Content starts
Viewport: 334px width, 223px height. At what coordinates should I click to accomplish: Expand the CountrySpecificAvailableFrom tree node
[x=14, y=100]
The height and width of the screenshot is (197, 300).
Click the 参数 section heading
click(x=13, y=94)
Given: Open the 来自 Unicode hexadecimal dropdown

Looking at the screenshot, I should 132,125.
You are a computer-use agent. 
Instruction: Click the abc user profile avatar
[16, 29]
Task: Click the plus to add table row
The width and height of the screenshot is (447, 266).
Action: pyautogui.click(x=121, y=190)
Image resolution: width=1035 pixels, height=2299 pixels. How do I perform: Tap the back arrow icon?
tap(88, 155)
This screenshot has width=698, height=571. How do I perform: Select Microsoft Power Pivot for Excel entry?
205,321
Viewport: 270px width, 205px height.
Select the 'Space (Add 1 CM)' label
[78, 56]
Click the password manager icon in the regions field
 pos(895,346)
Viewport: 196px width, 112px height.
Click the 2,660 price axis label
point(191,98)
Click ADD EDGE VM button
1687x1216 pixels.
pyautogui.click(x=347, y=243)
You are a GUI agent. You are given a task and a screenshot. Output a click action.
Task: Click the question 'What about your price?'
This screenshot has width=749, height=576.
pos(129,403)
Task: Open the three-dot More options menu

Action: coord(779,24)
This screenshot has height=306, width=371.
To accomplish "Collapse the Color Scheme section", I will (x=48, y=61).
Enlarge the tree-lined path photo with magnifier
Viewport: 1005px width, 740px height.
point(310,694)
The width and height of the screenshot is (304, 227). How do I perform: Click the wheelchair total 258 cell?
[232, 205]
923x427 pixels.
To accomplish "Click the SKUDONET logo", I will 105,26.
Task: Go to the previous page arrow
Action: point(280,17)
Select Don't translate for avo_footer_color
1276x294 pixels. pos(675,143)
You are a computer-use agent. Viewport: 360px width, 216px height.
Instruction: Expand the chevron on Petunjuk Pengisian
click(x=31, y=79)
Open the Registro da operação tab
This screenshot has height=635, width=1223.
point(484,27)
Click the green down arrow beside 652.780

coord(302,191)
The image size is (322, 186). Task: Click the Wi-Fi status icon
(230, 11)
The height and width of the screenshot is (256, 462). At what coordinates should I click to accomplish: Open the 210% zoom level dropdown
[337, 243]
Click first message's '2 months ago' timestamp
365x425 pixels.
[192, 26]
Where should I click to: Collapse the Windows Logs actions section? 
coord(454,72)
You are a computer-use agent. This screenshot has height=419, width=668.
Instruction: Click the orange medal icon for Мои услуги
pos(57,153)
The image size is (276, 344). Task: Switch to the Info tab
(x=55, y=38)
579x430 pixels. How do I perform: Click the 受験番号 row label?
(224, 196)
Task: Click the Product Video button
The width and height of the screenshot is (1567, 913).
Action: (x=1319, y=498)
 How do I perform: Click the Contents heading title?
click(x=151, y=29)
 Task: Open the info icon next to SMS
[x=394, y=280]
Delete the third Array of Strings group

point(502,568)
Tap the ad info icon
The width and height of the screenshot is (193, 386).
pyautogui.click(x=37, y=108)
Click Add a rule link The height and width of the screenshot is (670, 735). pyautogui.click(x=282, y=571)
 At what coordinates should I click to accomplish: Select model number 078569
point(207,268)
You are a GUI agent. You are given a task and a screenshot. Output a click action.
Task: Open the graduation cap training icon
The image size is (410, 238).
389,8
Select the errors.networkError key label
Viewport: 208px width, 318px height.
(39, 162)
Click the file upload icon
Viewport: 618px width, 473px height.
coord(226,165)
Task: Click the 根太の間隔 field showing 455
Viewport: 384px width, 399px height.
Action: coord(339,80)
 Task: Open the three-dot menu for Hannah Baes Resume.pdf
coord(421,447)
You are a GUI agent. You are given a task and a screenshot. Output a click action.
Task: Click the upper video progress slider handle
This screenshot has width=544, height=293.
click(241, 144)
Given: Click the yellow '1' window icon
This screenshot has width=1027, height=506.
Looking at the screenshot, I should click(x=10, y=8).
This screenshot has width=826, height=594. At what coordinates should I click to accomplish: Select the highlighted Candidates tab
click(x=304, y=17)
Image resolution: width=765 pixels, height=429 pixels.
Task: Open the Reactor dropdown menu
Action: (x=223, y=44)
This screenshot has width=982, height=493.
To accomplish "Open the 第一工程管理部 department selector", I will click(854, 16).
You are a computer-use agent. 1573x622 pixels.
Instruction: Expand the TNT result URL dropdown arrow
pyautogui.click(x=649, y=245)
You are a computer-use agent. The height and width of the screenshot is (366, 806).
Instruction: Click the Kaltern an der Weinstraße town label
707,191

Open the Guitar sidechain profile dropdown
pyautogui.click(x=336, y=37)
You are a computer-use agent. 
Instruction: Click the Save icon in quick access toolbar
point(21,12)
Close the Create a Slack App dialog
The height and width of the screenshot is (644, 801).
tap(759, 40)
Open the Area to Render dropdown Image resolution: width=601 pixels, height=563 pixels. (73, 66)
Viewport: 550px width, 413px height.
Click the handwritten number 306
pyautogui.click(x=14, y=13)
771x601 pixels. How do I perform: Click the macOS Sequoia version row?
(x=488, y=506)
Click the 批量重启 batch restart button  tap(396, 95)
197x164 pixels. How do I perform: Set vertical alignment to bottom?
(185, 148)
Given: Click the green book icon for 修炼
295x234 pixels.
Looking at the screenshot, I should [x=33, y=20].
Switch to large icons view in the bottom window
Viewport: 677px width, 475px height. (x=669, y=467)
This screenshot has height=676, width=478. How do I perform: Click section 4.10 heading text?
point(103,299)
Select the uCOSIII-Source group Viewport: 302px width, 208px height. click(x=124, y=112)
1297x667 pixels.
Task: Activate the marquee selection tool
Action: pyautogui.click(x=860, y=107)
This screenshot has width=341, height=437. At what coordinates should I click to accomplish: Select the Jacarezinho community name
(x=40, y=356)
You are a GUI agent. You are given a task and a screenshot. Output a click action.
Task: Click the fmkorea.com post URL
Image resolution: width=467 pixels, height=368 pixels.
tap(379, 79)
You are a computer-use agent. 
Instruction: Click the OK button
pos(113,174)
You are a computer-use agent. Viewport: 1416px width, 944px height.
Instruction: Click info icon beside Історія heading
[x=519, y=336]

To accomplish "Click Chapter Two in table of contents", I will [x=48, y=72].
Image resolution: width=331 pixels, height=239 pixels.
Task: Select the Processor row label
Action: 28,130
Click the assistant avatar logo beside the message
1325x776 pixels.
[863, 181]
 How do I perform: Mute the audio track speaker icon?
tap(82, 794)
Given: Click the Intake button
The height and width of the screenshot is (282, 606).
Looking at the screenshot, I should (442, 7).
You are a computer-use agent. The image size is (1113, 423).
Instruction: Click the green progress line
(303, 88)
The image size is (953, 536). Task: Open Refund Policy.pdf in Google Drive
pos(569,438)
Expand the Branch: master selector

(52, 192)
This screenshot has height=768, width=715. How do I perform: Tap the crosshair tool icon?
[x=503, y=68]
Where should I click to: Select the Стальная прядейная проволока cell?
Content ends
[Problem to solve] Check each line of the data above for the string "message", and copy the ones that have it.

[Answer for the task]
Click first message's '2 months ago' timestamp
Click the assistant avatar logo beside the message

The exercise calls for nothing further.